Sarah: I use medical marijuana topically, to both treat and prevent skin infections caused by MRSA, methicillin-resistant staph. MRSA is most often manifested as skin infections – usually in hair follicles. It can look kind of like a spider bite or a pimple. Left untreated, these infections can become very serious and could get into one’s blood stream, where it becomes a much more serious condition leading to hospitalization and, potentially, death.

Back in early 2006, I started noticing that I was having frequent skin infections – a hangnail or a scratch on my toe would become a big deal. And I was having these red bumps appear on my legs that looked like spider bites. They itched and sometimes turned into bad infections. During one spell of the spider bite-looking bumps, I went to a dermatologist who told me that I had a staph infection. She prescribed me a 10-day course of antibiotics and sent me off like that was that. I found out two years later, after a long struggle with those skin infections, that her files actually showed that she’d diagnosed me with methicillin resistant staph (MRSA), a form of staph that is resistant to a whole class of antibiotics. She never told me that. She never told me what MRSA was, what signs of continued problems with it might look like, how to protect people around me from it or any other non-antibiotic methods of treating it. (The over-prescribing of antibiotics by doctors in general is probably the very reason people like me – otherwise healthy and active – are getting MRSA in the first place.)
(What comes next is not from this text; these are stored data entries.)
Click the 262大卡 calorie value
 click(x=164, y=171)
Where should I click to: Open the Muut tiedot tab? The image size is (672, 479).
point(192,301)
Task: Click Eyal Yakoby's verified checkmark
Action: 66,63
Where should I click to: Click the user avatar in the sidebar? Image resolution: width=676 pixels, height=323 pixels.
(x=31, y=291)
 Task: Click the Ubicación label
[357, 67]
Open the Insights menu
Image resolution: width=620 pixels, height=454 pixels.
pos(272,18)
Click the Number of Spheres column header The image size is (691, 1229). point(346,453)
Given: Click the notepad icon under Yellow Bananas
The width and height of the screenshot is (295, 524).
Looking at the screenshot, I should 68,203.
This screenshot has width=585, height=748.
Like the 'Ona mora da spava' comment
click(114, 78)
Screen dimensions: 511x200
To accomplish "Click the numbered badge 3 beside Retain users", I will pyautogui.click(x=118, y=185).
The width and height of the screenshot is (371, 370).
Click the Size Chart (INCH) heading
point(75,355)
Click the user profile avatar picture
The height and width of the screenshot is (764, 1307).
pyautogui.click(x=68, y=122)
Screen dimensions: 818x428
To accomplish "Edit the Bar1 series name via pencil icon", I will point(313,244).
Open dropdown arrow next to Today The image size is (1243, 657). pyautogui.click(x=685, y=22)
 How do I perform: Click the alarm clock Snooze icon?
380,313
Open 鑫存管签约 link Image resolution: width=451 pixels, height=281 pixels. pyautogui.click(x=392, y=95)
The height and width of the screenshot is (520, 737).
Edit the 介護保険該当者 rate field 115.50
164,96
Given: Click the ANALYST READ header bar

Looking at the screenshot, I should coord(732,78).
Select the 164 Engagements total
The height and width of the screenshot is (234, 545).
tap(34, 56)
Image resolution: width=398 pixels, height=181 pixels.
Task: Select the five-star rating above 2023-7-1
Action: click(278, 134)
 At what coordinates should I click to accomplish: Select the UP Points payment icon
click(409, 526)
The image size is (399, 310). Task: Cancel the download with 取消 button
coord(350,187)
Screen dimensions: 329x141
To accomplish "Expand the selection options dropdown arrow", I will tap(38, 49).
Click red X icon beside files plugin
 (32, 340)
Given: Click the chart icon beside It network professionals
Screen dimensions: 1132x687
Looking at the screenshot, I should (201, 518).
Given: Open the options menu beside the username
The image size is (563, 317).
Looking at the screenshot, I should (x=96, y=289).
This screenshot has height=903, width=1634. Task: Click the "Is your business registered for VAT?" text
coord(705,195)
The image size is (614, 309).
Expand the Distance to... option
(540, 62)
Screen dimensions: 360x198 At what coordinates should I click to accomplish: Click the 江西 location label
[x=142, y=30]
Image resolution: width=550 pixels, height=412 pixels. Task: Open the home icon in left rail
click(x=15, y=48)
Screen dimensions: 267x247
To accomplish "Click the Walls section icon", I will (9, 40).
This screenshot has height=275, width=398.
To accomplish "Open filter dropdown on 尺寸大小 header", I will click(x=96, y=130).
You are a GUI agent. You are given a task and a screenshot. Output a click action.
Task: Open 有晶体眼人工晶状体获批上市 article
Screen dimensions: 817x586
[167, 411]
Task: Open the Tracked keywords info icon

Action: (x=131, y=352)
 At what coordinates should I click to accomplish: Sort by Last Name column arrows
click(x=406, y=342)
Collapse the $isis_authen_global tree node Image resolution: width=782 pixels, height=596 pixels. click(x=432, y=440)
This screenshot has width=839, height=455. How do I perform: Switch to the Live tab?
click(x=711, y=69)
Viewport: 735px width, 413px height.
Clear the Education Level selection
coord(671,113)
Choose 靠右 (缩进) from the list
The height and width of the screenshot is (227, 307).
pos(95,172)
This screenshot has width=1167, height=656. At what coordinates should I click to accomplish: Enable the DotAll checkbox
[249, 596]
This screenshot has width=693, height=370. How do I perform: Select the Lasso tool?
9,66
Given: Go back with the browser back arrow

As a result, it took me a long time to understand that the infections I was getting were all related. In the meantime, I had several different doctors prescribe me boatloads of antibiotics (including Keflax and Rifampim), one of which I had a severe allergic reaction to (Sulfamethoxazole), one which severely disrupted everything normal and healthy happening in my GI tract (Clindamycin).

It wasn’t until I saw an infectious disease specialist at Georgetown University Hospital in Washington, D.C. that I learned that I had MRSA. She immediately recommended that I get off of antibiotics and switch to weekly bleach baths. That was a major improvement, but I still occasionally had breakthrough infections, especially if I couldn’t take a bleach bath (e.g., I was a Burning Man).

My salvation came in September 2008 when I read an article about a group of researchers who had discovered that topically applied cannabis killed MRSA. I immediately ran out and gathered together everything I needed to make a cannabis tincture. It was ready in about 30 days (I can make it even quicker now) and I haven’t used a single antibiotic for my skin since then. I spray it on my skin in the areas where staph typically lives on many people – even those who show no sign of infection, including all your pits and crevices (knees, arms, in between the toes, and groin). If I ever have a sign of an infection coming on, I spritz the affected area, usually somewhere on my legs, and voila – in a day it’s disappearing and no pharmaceuticals were necessary.

Has medical marijuana proved to be a more effective alternative than the medication you have tried?

Sarah: Oh my god, no doubt. Only one of all the doctors I saw actually cared about my health and the health of the community I interacted with. She was the one who urged me to get off antibiotics and taught me about MRSA. I haven’t seen her since I discovered read that study and made the tincture (I moved from Washington, D.C. to Los Angeles), so I haven’t gotten a chance to talk to her about it. I should call her and tell her about it.

Are there any particular strains of marijuana that are especially helpful in relieving the symptoms of your condition?

Sarah: Not that I know of. I make my tincture from vaporized cannabis, all of which (in my household) is sativa. But I doubt it would matter.

How do you apply your medical marijuana?

Sarah: I use both an alcohol and a glycerin based tincture. The glycerin one has a bit of a lotion effect, which is nice. But it can be a bit sticky, too (and doesn’t spritz nicely, the way the alcohol one does), so sometimes I prefer the alcohol tincture.

Thanks, Sarah!

Source.


One response to “The Faces Of Medical Marijuana”

  1. This is really a good story, but where did she learn how to make this solution?